January 3, 2011
For National Geographic News
Steam rising from a valley just north of San Francisco reminded early explorers of the gates of hell. Others saw the potential healing powers of the naturally heated water, and still others realized the steam could drive turbines to generate electricity.
It's been 50 years since power plants began running off the pools of steam that sit under California's Mayacamas Mountains. The pioneering plants in the area known as The Geysers highlighted the promise of geothermal energy, internal heat from the Earth with vastly greater energy potential than that of fossil fuels. But geothermal, virtually free of carbon emissions and more reliable than intermittent wind and solar energy, still provides only a small slice of the world's energy.
Now amid the rush to alternative energies, geothermal advocates sense a new chance to mine the heat rising from Earth's white-hot core. They plan to generate man-made steam by pumping water deep underground into hot, dry rocks in what's called enhanced or engineered geothermal systems. They also despair that governments and businesses aren't investing enough in the sophisticated technology needed to unlock the deep-seated energy.
"There's a window of opportunity where geothermal can play a part in our energy future, and we risk missing it," says David Blackwell, a geophysicist at Southern Methodist University.

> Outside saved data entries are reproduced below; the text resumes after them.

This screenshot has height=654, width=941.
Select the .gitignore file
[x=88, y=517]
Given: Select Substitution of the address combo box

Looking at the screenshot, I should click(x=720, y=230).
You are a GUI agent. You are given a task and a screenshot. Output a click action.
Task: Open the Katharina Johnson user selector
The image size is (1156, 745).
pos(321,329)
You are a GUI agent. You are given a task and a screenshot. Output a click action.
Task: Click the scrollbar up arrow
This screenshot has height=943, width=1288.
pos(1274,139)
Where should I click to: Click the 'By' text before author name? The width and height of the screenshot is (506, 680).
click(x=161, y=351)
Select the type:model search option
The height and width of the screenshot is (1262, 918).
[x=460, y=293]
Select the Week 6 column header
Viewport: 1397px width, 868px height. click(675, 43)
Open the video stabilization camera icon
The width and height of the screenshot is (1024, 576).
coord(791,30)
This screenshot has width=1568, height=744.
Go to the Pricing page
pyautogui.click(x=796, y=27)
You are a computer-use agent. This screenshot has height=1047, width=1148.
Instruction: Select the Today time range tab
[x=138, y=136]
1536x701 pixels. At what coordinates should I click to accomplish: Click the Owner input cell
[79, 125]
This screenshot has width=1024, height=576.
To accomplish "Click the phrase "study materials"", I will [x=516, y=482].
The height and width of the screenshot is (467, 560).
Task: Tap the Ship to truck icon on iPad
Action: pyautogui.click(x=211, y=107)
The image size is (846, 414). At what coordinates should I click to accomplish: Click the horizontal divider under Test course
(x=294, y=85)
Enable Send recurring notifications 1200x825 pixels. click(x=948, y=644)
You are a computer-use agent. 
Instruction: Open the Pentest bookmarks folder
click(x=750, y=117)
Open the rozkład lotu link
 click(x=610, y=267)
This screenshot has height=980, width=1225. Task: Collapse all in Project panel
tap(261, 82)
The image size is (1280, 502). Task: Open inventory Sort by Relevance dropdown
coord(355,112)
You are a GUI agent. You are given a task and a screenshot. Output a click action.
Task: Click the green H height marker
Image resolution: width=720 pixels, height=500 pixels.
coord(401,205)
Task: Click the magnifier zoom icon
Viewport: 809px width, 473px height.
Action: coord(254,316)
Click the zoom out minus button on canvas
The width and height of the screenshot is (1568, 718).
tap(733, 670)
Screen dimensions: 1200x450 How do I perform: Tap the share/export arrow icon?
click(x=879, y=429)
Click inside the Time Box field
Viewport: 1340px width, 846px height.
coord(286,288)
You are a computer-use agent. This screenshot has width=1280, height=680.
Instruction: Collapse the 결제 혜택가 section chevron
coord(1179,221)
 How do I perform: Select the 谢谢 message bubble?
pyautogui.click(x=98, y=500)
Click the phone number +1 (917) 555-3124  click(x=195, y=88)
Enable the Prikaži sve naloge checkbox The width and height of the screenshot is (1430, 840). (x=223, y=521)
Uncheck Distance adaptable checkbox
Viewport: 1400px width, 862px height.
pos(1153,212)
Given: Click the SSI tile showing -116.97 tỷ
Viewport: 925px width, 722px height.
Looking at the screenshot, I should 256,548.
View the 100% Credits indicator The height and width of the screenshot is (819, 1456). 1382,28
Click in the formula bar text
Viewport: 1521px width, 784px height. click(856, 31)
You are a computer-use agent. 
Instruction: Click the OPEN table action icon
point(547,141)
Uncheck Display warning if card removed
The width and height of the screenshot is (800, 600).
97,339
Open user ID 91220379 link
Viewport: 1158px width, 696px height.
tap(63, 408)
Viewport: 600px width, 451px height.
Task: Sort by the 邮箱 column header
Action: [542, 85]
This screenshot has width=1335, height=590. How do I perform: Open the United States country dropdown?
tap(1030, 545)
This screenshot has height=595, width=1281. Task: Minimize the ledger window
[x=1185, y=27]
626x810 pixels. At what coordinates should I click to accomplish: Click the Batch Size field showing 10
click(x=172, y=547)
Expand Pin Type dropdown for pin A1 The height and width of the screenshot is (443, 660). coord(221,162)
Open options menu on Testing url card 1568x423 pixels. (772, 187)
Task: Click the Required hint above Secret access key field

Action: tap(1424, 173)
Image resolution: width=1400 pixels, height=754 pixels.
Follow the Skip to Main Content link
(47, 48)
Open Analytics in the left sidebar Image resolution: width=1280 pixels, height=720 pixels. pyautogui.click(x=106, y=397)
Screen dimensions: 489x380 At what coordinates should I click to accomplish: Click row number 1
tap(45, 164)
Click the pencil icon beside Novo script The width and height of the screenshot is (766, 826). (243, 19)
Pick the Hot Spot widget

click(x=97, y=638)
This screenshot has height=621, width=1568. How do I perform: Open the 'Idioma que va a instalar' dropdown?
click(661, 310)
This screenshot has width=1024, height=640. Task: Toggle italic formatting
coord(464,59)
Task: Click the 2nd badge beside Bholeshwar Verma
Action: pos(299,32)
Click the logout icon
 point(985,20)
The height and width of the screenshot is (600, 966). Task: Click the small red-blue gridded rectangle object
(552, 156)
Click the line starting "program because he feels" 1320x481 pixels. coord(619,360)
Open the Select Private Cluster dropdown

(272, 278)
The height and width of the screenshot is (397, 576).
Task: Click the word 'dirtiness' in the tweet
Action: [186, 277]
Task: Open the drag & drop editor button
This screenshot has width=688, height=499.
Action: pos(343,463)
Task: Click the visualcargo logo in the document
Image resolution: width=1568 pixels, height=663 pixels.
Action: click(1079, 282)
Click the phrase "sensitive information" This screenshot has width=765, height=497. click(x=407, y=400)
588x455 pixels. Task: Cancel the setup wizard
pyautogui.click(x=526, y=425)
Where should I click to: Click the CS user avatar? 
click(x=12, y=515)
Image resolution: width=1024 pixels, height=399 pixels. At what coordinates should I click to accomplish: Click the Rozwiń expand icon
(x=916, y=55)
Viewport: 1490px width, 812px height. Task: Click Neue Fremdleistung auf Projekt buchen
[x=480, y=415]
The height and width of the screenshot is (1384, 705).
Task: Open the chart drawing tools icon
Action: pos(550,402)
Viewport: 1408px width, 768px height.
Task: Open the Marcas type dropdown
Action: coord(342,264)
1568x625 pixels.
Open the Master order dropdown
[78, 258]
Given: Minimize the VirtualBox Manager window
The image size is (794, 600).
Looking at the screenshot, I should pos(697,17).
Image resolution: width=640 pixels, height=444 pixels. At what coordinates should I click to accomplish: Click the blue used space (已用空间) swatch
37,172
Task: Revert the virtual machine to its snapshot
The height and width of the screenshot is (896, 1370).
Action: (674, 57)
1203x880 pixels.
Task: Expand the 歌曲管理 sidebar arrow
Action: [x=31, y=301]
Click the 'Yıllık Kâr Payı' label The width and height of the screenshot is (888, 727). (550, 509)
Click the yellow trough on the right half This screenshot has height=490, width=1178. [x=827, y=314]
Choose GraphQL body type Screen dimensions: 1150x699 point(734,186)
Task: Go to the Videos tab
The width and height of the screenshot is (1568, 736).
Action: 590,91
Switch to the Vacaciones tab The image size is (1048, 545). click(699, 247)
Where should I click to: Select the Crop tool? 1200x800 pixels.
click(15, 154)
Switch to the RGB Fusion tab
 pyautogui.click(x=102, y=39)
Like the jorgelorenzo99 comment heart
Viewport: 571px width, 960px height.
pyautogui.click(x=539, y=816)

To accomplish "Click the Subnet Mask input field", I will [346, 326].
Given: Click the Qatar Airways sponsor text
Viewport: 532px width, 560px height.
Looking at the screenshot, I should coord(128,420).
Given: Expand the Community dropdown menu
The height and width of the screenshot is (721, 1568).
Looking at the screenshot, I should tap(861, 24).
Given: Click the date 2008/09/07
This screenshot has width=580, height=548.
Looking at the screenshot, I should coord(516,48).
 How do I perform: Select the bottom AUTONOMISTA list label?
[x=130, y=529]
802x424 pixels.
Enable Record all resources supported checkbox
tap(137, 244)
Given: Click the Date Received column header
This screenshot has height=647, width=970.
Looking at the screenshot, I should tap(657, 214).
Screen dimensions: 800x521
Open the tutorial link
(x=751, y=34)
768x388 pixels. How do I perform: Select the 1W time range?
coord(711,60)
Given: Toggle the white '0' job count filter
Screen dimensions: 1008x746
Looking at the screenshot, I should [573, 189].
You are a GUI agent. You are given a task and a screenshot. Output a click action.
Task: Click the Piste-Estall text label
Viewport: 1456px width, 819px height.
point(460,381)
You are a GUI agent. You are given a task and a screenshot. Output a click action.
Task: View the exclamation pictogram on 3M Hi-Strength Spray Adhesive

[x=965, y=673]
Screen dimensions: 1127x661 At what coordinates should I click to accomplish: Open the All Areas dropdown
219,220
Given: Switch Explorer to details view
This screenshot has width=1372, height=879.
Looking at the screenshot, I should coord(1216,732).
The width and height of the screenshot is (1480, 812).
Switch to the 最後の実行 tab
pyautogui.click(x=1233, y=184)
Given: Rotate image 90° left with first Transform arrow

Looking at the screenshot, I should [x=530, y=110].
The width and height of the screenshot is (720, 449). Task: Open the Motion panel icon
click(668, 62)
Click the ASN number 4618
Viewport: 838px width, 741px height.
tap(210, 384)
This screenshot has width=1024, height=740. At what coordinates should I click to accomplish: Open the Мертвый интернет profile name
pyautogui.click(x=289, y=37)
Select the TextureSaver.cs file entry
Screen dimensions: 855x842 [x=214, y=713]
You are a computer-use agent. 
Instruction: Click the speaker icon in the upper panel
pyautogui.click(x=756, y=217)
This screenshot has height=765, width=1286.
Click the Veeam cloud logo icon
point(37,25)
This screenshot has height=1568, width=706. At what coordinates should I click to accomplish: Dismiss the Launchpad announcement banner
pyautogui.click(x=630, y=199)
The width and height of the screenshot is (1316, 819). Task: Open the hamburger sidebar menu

Blackwell contributed to a broad study released in 2007 that predicted geothermal could provide one tenth of U.S. power by 2050. But that progress depends on new technology that can move geothermal beyond naturally occurring steam deposits. These enhanced geothermal systems would use tricks learned from oil and gas drilling. They would fracture rock with high-powered streams of water, generating steam to power turbines running above ground.
"That's really the holy grail of geothermal: that you can go anywhere and extract the Earth's heat," Blackwell says.